We couldn't risk Texas-izing Uncle Artie a bit. We lengthened his nose and turned his jaw into something fit for Mount Rushmore. And we increased the size of those thin slices of his by raising the flat top of his cheesecake into a dome. Fiendish indeed.

Who says image editing isn't fun?

We even enjoyed Photomerge, which makes it pretty easy to build a panoramic image from any number of shots (as subscriber Tams Terra reminded us). We were pretty bad about the shots we gave it, but when it got confused it was very gracious about letting us finish the job.

NICETIES

We found some nice touches in Elements, too.

File Info was one. With a digicam image open, you can see some Exif header information (we'd have liked to see all of it but only camera make, model orientation, resolution, firmware version, some color positioning data, date and time and JPEG compression setting were available). You can also use this dialog window to enter copyright information.

Automate builds a letter-size contact sheet of thumbnails for any directory you choose. It also provides an option to print a single image in several "Picture Packages" (which you can customize yourself) like two 5x7s. And it can build a Web page.

Elements also makes it easy to embed a color profile with your image. And the printed documentation clearly explains why you might want to do that.

WHAT WE MISSED

Like Artie's cheesecake, Elements is very satisfying -- but you can never get enough of some things.

We'd have liked to see an Action to resize an image for email (although the manual explains how to use the Batch command to do it). And we're sorry that Actions are read-only (you can't write your own). Image editing cries out for automation.

We don't think many people will miss channels or CMYK mode (especially printing to inkjet printers, whose drivers prefer RGB data).

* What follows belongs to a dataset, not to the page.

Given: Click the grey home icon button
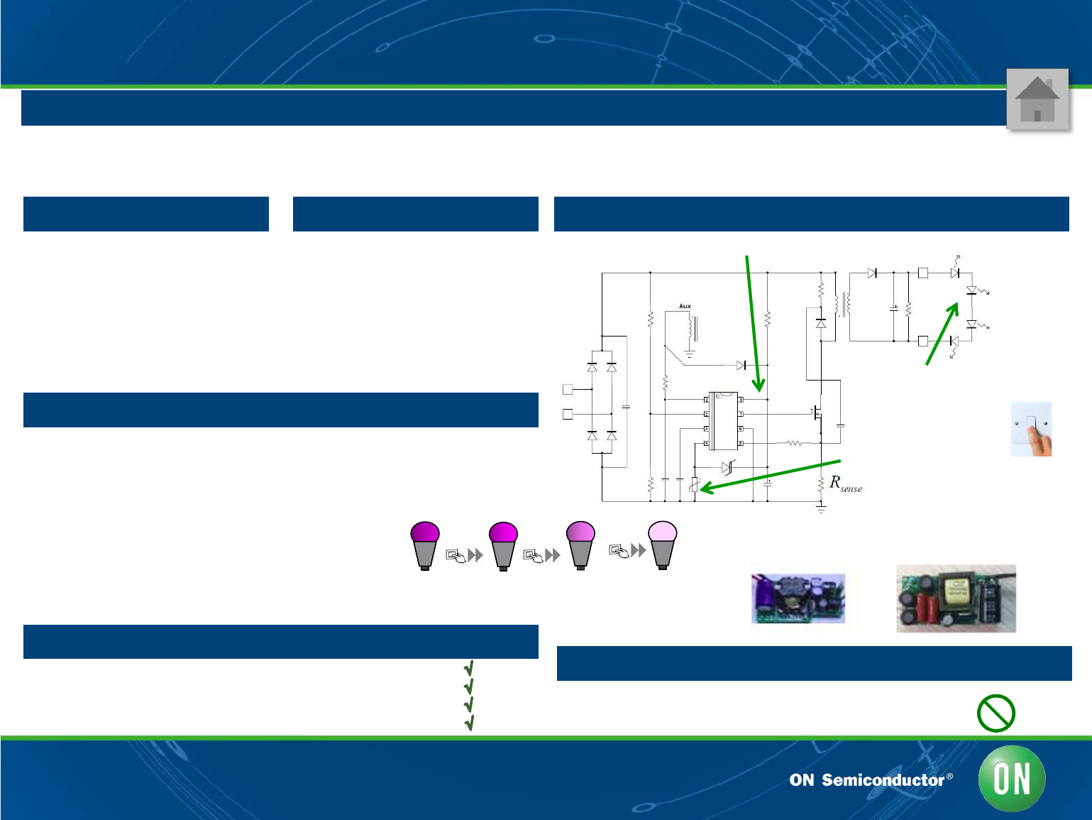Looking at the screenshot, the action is click(x=1037, y=99).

Don't buy Elements for the so-called digicam connectivity. You should be working on duplicates of your images to begin with (not camera originals that have never been copied) and this won't work anyway without a driver for Elements.

We like to divulge our secret recipes for fixing things like red-eye or color casts and for doing tricks like 3D imaging. When we write on those topics we try to imagine our readers are using an image editor with a basic set of commands, so whether you're using Paint Shop Pro or Photoshop you can follow the bouncing ball.

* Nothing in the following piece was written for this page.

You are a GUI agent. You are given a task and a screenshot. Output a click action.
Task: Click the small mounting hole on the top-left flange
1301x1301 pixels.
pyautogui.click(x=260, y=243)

Elements has (almost) all the elements we hope you'll find when you follow our instructions, we're delighted to say.

But it is missing the single most important tool in any image editor's bag. Whether you are comfortable using it or not, we feel it really should be available. We're talking about Curves.

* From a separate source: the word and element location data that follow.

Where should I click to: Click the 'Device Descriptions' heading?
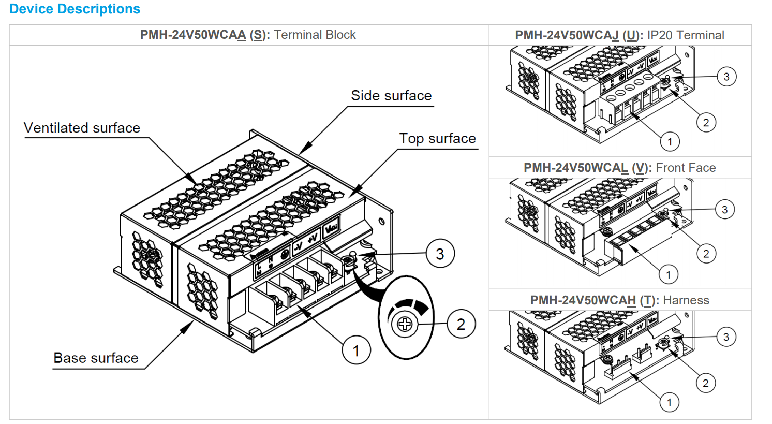75,9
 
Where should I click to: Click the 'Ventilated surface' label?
82,128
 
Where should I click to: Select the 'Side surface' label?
391,96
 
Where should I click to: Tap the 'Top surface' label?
437,139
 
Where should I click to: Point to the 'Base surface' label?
96,358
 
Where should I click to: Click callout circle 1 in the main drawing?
356,350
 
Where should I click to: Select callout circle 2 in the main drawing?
461,325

We promise to provide more than the two minute course on Curves we gave in our Correcting Color Negatives article (especially how to exactly match a color with it). You can do just about anything with Curves. Which is why we miss it in Elements.

Fortunately, Adobe left the back door open by providing the plug-in architecture. We hope some enterprising soul will leap in with an Elements Curves plug-in.

IN CONTEXT

Elements is both a new product and as old as Photoshop. Adobe is to be commended for not simply shoving Photoshop 3.0 out the door as Elements. And commended for adding short-cuts and simplifications to Photoshop 6 that make working with Elements easier for the beginner.

But its biggest advantage over the competition is the extensive multi-layered help. Nothing quite prepares you for image editing. It isn't obvious what you can do or how to go about it. Elements makes that about as clear as it can be made.

There is some sacrifice in performance over the competition, though. The program is bigger than most and slower. The Tips window changes every time you select a new tool, after all. You can disable all that, but it's one of the big advantages -- like training wheels on your first bicycle.

So if you're comfortable using the competition, we don't see a compelling reason to move to Elements. But if you're new to image editing, this is a very good place to start. You'll have the basic tools you need to do almost anything and excellent support.

And that can be almost as satisfying as a slice of Uncle Artie's cheesecake.